Shopify recently mandated that employees prove AI can't do a job before requesting additional headcount. Microsoft's Copilot generates $2 billion annually helping people write documents faster. Fiverr reported an 18,347% surge in AI agent-related searches as they position themselves as "AI First".
The corporate world is racing to transform with AI.
Within software companies, product managers feed requirements into ChatGPT. Engineers use Copilot to generate technical specifications. QA teams prompt Claude for test plans.
Documents that took days now take minutes. Yet the fundamental workflow remains unchanged. Requirements document, then technical spec, then test plan, then sprint planning, then development, then review, then deploy.
We've automated the artifacts. We haven't questioned why the artifacts exist.
The 74% failure pattern
Boston Consulting Group (BCG) 's latest research reveals an uncomfortable truth: 74% of companies have yet to show tangible value from their AI investments.
Walmart deployed AI assistants to 75,000 employees while JPMorganChase estimates it will deliver $1.5B in "business value" through AI adoption. Whilst these are real efficiency gains, they're gains in helping employees search documents faster, summarize meetings, draft emails, generate reports.
The pattern is consistent: companies take their current processes, designed entirely around human limitations, and attempt to make them faster.
But faster wrong is still wrong.
The funny reality is that in software companies the requirements documents authored by product managers were historically a result of a lot of sweat and tears. PMs knew every line by heart because of the hours put into the document. Now they can provide a high level overview and then have AI generate the body of the document to fill out the required template. This then gets handed to an engineer who glosses over it, probably copy and pasting it into ChatGPT and asking for a dot point summary. They then follow a similar process: scope out the work at a high level, have AI generate the technical spec. There might be some engineers that ask a few questions still at the moment when reviewing the spec. Give it a year though, those specifications will be copied directly into a prompt and work will commence without anyone actually fully reading what is being built. Hilarious. Scary.
This disconnect runs deeper than just document generation.
Most companies don't even know what their processes actually are. They have what people do, which is different from what the official documentation says, which is different from what actually creates value.
Ask a typical enterprise software company to map their product development process end-to-end. You'd get blank stares.
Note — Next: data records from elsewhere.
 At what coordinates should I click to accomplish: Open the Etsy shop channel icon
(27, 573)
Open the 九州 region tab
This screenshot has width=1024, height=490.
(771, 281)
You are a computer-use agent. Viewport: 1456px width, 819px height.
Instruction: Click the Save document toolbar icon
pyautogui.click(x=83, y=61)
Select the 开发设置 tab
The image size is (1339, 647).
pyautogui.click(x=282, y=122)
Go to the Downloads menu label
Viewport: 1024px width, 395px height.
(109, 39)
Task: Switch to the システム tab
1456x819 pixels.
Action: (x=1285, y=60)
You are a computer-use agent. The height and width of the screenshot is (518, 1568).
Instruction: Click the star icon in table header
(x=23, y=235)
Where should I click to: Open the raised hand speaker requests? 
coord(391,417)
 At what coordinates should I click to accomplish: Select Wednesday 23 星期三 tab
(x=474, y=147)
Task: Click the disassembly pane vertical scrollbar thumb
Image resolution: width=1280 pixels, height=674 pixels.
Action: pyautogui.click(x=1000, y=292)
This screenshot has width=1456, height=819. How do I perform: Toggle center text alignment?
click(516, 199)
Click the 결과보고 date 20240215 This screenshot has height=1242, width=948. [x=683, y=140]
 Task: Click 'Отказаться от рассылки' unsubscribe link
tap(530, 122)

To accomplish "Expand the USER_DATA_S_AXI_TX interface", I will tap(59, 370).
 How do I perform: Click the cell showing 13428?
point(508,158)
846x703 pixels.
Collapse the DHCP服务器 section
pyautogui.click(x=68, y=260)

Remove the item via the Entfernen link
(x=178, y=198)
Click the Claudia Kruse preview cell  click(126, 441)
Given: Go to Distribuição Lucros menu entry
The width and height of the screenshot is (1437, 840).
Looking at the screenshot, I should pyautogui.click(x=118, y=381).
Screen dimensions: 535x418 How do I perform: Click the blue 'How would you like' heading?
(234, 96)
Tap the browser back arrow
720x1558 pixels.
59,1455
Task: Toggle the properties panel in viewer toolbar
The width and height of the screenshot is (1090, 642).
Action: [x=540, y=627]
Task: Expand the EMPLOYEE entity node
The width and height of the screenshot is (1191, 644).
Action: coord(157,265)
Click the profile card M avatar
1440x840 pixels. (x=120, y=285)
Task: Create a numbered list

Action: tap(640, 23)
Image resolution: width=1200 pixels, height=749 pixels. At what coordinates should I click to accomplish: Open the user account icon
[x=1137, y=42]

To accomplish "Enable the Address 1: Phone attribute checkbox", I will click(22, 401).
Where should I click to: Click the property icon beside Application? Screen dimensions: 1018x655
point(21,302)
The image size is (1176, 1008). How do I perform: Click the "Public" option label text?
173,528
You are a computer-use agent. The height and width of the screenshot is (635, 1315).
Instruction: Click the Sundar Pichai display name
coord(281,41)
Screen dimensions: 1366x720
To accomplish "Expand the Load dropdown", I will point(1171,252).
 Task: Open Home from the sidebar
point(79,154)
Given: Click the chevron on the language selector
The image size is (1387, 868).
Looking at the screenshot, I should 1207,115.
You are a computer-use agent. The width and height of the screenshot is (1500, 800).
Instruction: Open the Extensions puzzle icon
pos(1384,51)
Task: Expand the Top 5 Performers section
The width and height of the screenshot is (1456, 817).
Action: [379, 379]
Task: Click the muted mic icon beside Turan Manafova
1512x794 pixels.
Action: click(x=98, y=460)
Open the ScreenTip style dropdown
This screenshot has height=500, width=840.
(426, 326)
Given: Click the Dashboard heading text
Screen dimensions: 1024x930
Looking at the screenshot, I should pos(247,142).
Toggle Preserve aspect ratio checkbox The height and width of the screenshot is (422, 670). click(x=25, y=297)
Someone will link you to an outdated Confluence page and, if you're lucky, you'll also find a slide deck from a consultant that helped establish "agile" in the workplace in 2017.
The companies seeing real AI transformation share one characteristic: they stopped and mapped their actual workflows first. Not the idealised versions. Not the ones in the employee handbook. The real ones with all their workarounds, exceptions, jargon, and tribal knowledge.
Every business process exists to solve a problem. But most solve problems that disappeared years ago. And when you throw generative AI into the mix almost all of the existing business processes will also disappear or evolve.
Traditional processes exist because humans need scaffolding. We need documentation because we forget. Status meetings because we lose context. Staged reviews because we make mistakes. Asynchronous handoffs because we're not always available.
AI has none of these limitations.
AI can hold entire systems in context, remember every decision, trace impacts instantly. Yet we ask it to produce the same documents, attend the same meetings, follow the same approval chains.
Two paths diverging
The market is splitting. Some companies will add AI to each existing step, celebrate efficiency gains, preserve current structures, and wonder why transformation feels incremental.
Others map what actually happens, question every step, design around AI capabilities, and accept that many current processes become obsolete.
Most enterprises choose the first path. It feels safe. It preserves jobs and org charts. It fits into existing budgets. It lets them claim transformation without transforming anything.
But the companies seeing exponential gains are on the second path.
They're not asking "How can AI help us do this faster?" They're asking "Why do we do this at all?"
Some are using the opportunity to dig through layers of accumulated practices to find their original purposes. What problem does this solve? Often, the problem vanished years ago, but the solution remains. Who actually uses this output? Frequently, nobody. The report gets generated because it always has been. What would happen if we stopped? Usually, nothing. Or something better emerges naturally.
It's the same everywhere. Follow a customer request from start to finish. Count the handoffs. Time the delays. Document the rework. Map reality, not policy. Include the Excel files, chat groups, daily stand-ups, and "quick syncs". For every step, ask what human limitation it addresses. If it's about memory, coordination, or processing limits, it's a candidate for elimination.
Start from desired outcomes and work backwards. What's the minimum viable process if AI handles this task? Imagine the AI-native version. The gap between current and possible is the real opportunity.
The path forward
Companies claiming AI transformation without doing process archaeology are building on sand. They're layering technology onto workflows they can't fully describe, optimising processes that shouldn't exist.
Real transformation is discovering that most of the work doesn't need to be done. The question isn't which AI platform to choose, it's how to get from A to B with as little human intervention as possible so you can circumvent the laws of scaling and enable your company to reach its full potential.